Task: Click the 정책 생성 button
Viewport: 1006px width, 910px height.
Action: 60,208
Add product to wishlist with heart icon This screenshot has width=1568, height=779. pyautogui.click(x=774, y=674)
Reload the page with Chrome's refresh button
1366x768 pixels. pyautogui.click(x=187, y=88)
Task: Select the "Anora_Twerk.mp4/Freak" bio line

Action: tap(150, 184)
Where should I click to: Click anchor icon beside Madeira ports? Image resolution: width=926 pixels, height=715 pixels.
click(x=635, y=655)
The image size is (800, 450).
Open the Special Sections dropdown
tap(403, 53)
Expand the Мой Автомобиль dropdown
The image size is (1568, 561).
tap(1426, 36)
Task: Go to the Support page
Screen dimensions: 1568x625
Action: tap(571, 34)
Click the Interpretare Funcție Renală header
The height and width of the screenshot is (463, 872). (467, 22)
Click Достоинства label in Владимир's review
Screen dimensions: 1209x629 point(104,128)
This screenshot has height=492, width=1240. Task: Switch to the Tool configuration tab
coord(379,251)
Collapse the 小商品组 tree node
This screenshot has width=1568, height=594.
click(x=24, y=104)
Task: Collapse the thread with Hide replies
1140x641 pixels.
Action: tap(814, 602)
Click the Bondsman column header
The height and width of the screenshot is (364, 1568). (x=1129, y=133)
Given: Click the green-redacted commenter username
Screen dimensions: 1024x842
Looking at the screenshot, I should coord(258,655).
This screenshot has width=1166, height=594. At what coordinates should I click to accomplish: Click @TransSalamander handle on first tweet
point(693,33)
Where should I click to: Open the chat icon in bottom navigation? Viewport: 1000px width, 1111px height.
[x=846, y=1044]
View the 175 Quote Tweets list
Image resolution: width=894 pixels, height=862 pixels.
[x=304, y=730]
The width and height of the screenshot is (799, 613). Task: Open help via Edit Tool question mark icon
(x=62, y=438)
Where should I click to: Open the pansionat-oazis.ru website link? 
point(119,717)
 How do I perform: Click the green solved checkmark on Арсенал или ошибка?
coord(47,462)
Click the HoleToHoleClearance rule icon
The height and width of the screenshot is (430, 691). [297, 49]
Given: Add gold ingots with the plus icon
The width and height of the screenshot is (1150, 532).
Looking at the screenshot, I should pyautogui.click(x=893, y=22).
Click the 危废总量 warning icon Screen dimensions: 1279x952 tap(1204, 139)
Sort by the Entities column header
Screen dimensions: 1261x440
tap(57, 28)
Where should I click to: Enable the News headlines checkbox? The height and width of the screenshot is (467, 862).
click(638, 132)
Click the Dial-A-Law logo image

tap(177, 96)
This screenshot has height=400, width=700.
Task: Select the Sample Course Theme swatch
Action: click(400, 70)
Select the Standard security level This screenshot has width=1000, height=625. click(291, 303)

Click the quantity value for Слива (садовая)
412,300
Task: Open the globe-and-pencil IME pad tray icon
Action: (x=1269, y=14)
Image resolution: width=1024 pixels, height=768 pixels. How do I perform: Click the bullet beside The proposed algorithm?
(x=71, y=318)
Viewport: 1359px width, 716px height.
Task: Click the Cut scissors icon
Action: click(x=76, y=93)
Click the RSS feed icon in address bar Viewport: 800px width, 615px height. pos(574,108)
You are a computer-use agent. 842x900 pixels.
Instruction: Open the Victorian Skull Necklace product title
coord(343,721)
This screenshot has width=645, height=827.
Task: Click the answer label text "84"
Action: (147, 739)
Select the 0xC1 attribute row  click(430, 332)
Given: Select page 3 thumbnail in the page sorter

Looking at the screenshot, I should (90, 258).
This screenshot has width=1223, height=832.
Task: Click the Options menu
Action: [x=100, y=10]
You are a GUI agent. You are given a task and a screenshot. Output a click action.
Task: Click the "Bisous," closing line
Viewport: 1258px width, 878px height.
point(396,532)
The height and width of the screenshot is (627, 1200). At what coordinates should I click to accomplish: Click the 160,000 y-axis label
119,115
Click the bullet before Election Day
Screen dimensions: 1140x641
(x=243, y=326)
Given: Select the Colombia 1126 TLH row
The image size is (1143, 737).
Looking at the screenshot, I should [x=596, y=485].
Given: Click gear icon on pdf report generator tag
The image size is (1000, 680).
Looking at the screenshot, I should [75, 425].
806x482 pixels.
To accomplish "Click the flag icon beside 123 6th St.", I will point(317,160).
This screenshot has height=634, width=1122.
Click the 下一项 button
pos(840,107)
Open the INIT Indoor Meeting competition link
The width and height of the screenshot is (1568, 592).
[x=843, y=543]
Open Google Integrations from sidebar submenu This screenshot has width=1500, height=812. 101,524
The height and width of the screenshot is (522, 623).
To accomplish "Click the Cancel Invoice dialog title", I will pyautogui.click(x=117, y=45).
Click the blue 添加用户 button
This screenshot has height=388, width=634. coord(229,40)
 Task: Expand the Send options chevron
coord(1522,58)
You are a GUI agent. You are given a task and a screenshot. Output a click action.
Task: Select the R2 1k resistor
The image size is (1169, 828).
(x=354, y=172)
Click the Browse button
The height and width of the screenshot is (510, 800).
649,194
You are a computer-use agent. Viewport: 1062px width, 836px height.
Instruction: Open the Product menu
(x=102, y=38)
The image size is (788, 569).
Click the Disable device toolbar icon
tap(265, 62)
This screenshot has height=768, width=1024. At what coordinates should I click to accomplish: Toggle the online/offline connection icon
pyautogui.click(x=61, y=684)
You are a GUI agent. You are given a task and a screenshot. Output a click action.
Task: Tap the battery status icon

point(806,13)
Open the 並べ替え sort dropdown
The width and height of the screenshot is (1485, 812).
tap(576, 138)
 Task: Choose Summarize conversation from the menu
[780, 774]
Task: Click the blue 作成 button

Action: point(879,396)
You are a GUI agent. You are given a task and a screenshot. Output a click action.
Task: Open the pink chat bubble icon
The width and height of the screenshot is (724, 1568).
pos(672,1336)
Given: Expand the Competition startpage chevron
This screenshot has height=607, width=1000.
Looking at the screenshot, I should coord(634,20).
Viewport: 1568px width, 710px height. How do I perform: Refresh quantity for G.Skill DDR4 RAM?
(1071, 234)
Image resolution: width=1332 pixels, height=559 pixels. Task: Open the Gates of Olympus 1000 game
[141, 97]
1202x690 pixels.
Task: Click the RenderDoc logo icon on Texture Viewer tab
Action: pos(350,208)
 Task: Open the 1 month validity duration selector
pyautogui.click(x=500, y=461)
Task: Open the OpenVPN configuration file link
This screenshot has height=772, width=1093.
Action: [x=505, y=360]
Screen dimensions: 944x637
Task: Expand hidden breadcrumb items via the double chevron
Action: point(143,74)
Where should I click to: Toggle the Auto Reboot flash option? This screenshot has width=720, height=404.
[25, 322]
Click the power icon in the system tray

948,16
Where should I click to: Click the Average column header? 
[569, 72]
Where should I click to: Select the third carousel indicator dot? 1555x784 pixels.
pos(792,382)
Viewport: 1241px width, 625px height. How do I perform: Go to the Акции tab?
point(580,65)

· · ·

WORK TO BE COMPLETED:
The full listing should be reproduced exactly.

EXERCISE OUTPUT:
Task: Click the 정책 생성 button
Viewport: 1006px width, 910px height.
Action: 60,208
Add product to wishlist with heart icon This screenshot has width=1568, height=779. pyautogui.click(x=774, y=674)
Reload the page with Chrome's refresh button
1366x768 pixels. pyautogui.click(x=187, y=88)
Task: Select the "Anora_Twerk.mp4/Freak" bio line

Action: tap(150, 184)
Where should I click to: Click anchor icon beside Madeira ports? Image resolution: width=926 pixels, height=715 pixels.
click(x=635, y=655)
The image size is (800, 450).
Open the Special Sections dropdown
tap(403, 53)
Expand the Мой Автомобиль dropdown
The image size is (1568, 561).
tap(1426, 36)
Task: Go to the Support page
Screen dimensions: 1568x625
Action: tap(571, 34)
Click the Interpretare Funcție Renală header
The height and width of the screenshot is (463, 872). (467, 22)
Click Достоинства label in Владимир's review
Screen dimensions: 1209x629 point(104,128)
This screenshot has height=492, width=1240. Task: Switch to the Tool configuration tab
coord(379,251)
Collapse the 小商品组 tree node
This screenshot has width=1568, height=594.
click(x=24, y=104)
Task: Collapse the thread with Hide replies
1140x641 pixels.
Action: tap(814, 602)
Click the Bondsman column header
The height and width of the screenshot is (364, 1568). (x=1129, y=133)
Given: Click the green-redacted commenter username
Screen dimensions: 1024x842
Looking at the screenshot, I should coord(258,655).
This screenshot has width=1166, height=594. At what coordinates should I click to accomplish: Click @TransSalamander handle on first tweet
point(693,33)
Where should I click to: Open the chat icon in bottom navigation? Viewport: 1000px width, 1111px height.
[x=846, y=1044]
View the 175 Quote Tweets list
Image resolution: width=894 pixels, height=862 pixels.
[x=304, y=730]
The width and height of the screenshot is (799, 613). Task: Open help via Edit Tool question mark icon
(x=62, y=438)
Where should I click to: Open the pansionat-oazis.ru website link? 
point(119,717)
 How do I perform: Click the green solved checkmark on Арсенал или ошибка?
coord(47,462)
Click the HoleToHoleClearance rule icon
The height and width of the screenshot is (430, 691). [297, 49]
Given: Add gold ingots with the plus icon
The width and height of the screenshot is (1150, 532).
Looking at the screenshot, I should pyautogui.click(x=893, y=22).
Click the 危废总量 warning icon Screen dimensions: 1279x952 tap(1204, 139)
Sort by the Entities column header
Screen dimensions: 1261x440
tap(57, 28)
Where should I click to: Enable the News headlines checkbox? The height and width of the screenshot is (467, 862).
click(638, 132)
Click the Dial-A-Law logo image

tap(177, 96)
This screenshot has height=400, width=700.
Task: Select the Sample Course Theme swatch
Action: click(400, 70)
Select the Standard security level This screenshot has width=1000, height=625. click(291, 303)

Click the quantity value for Слива (садовая)
412,300
Task: Open the globe-and-pencil IME pad tray icon
Action: (x=1269, y=14)
Image resolution: width=1024 pixels, height=768 pixels. How do I perform: Click the bullet beside The proposed algorithm?
(x=71, y=318)
Viewport: 1359px width, 716px height.
Task: Click the Cut scissors icon
Action: click(x=76, y=93)
Click the RSS feed icon in address bar Viewport: 800px width, 615px height. pos(574,108)
You are a computer-use agent. 842x900 pixels.
Instruction: Open the Victorian Skull Necklace product title
coord(343,721)
This screenshot has width=645, height=827.
Task: Click the answer label text "84"
Action: (147, 739)
Select the 0xC1 attribute row  click(430, 332)
Given: Select page 3 thumbnail in the page sorter

Looking at the screenshot, I should (90, 258).
This screenshot has width=1223, height=832.
Task: Click the Options menu
Action: [x=100, y=10]
You are a GUI agent. You are given a task and a screenshot. Output a click action.
Task: Click the "Bisous," closing line
Viewport: 1258px width, 878px height.
point(396,532)
The height and width of the screenshot is (627, 1200). At what coordinates should I click to accomplish: Click the 160,000 y-axis label
119,115
Click the bullet before Election Day
Screen dimensions: 1140x641
(x=243, y=326)
Given: Select the Colombia 1126 TLH row
The image size is (1143, 737).
Looking at the screenshot, I should [x=596, y=485].
Given: Click gear icon on pdf report generator tag
The image size is (1000, 680).
Looking at the screenshot, I should [75, 425].
806x482 pixels.
To accomplish "Click the flag icon beside 123 6th St.", I will point(317,160).
This screenshot has height=634, width=1122.
Click the 下一项 button
pos(840,107)
Open the INIT Indoor Meeting competition link
The width and height of the screenshot is (1568, 592).
[x=843, y=543]
Open Google Integrations from sidebar submenu This screenshot has width=1500, height=812. 101,524
The height and width of the screenshot is (522, 623).
To accomplish "Click the Cancel Invoice dialog title", I will pyautogui.click(x=117, y=45).
Click the blue 添加用户 button
This screenshot has height=388, width=634. coord(229,40)
 Task: Expand the Send options chevron
coord(1522,58)
You are a GUI agent. You are given a task and a screenshot. Output a click action.
Task: Select the R2 1k resistor
The image size is (1169, 828).
(x=354, y=172)
Click the Browse button
The height and width of the screenshot is (510, 800).
649,194
You are a computer-use agent. Viewport: 1062px width, 836px height.
Instruction: Open the Product menu
(x=102, y=38)
The image size is (788, 569).
Click the Disable device toolbar icon
tap(265, 62)
This screenshot has height=768, width=1024. At what coordinates should I click to accomplish: Toggle the online/offline connection icon
pyautogui.click(x=61, y=684)
You are a GUI agent. You are given a task and a screenshot. Output a click action.
Task: Tap the battery status icon

point(806,13)
Open the 並べ替え sort dropdown
The width and height of the screenshot is (1485, 812).
tap(576, 138)
 Task: Choose Summarize conversation from the menu
[780, 774]
Task: Click the blue 作成 button

Action: point(879,396)
You are a GUI agent. You are given a task and a screenshot. Output a click action.
Task: Open the pink chat bubble icon
The width and height of the screenshot is (724, 1568).
pos(672,1336)
Given: Expand the Competition startpage chevron
This screenshot has height=607, width=1000.
Looking at the screenshot, I should coord(634,20).
Viewport: 1568px width, 710px height. How do I perform: Refresh quantity for G.Skill DDR4 RAM?
(1071, 234)
Image resolution: width=1332 pixels, height=559 pixels. Task: Open the Gates of Olympus 1000 game
[141, 97]
1202x690 pixels.
Task: Click the RenderDoc logo icon on Texture Viewer tab
Action: pos(350,208)
 Task: Open the 1 month validity duration selector
pyautogui.click(x=500, y=461)
Task: Open the OpenVPN configuration file link
This screenshot has height=772, width=1093.
Action: [x=505, y=360]
Screen dimensions: 944x637
Task: Expand hidden breadcrumb items via the double chevron
Action: point(143,74)
Where should I click to: Toggle the Auto Reboot flash option? This screenshot has width=720, height=404.
[25, 322]
Click the power icon in the system tray

948,16
Where should I click to: Click the Average column header? 
[569, 72]
Where should I click to: Select the third carousel indicator dot? 1555x784 pixels.
pos(792,382)
Viewport: 1241px width, 625px height. How do I perform: Go to the Акции tab?
point(580,65)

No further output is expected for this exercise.